Task item =
Word for word, repeat all of the entries.

Stored items
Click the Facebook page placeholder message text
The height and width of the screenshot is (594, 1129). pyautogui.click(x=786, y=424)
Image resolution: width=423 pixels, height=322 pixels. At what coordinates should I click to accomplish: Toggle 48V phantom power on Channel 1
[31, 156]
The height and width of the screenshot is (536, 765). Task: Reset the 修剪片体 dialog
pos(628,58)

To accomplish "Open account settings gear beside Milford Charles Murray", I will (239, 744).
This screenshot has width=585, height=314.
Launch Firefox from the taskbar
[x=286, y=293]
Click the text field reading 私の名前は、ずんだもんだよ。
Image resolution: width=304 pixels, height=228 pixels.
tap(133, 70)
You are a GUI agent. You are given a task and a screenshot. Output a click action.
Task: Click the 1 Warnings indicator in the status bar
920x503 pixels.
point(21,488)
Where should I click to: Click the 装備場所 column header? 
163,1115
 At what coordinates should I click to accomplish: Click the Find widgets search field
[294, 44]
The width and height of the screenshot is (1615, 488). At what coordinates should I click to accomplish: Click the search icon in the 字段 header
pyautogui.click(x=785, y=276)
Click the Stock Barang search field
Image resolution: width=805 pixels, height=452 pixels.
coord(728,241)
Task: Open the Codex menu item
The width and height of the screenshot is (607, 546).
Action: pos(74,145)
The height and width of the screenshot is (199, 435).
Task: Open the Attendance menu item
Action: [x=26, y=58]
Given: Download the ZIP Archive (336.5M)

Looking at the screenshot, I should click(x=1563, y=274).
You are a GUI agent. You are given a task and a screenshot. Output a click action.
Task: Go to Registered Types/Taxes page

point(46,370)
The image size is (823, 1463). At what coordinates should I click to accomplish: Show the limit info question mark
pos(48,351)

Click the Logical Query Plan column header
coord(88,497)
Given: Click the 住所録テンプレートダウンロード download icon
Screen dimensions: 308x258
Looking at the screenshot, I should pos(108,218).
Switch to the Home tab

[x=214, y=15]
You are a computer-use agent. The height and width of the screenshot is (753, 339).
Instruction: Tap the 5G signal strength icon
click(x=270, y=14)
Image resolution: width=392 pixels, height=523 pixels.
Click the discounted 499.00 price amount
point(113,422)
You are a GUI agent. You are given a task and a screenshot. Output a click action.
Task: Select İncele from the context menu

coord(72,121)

Answer to this task =
Click the Facebook page placeholder message text
The height and width of the screenshot is (594, 1129). pyautogui.click(x=786, y=424)
Image resolution: width=423 pixels, height=322 pixels. At what coordinates should I click to accomplish: Toggle 48V phantom power on Channel 1
[31, 156]
The height and width of the screenshot is (536, 765). Task: Reset the 修剪片体 dialog
pos(628,58)

To accomplish "Open account settings gear beside Milford Charles Murray", I will (239, 744).
This screenshot has width=585, height=314.
Launch Firefox from the taskbar
[x=286, y=293]
Click the text field reading 私の名前は、ずんだもんだよ。
Image resolution: width=304 pixels, height=228 pixels.
tap(133, 70)
You are a GUI agent. You are given a task and a screenshot. Output a click action.
Task: Click the 1 Warnings indicator in the status bar
920x503 pixels.
point(21,488)
Where should I click to: Click the 装備場所 column header? 
163,1115
 At what coordinates should I click to accomplish: Click the Find widgets search field
[294, 44]
The width and height of the screenshot is (1615, 488). At what coordinates should I click to accomplish: Click the search icon in the 字段 header
pyautogui.click(x=785, y=276)
Click the Stock Barang search field
Image resolution: width=805 pixels, height=452 pixels.
coord(728,241)
Task: Open the Codex menu item
The width and height of the screenshot is (607, 546).
Action: pos(74,145)
The height and width of the screenshot is (199, 435).
Task: Open the Attendance menu item
Action: [x=26, y=58]
Given: Download the ZIP Archive (336.5M)

Looking at the screenshot, I should click(x=1563, y=274).
You are a GUI agent. You are given a task and a screenshot. Output a click action.
Task: Go to Registered Types/Taxes page

point(46,370)
The image size is (823, 1463). At what coordinates should I click to accomplish: Show the limit info question mark
pos(48,351)

Click the Logical Query Plan column header
coord(88,497)
Given: Click the 住所録テンプレートダウンロード download icon
Screen dimensions: 308x258
Looking at the screenshot, I should pos(108,218).
Switch to the Home tab

[x=214, y=15]
You are a computer-use agent. The height and width of the screenshot is (753, 339).
Instruction: Tap the 5G signal strength icon
click(x=270, y=14)
Image resolution: width=392 pixels, height=523 pixels.
Click the discounted 499.00 price amount
point(113,422)
You are a GUI agent. You are given a task and a screenshot. Output a click action.
Task: Select İncele from the context menu

coord(72,121)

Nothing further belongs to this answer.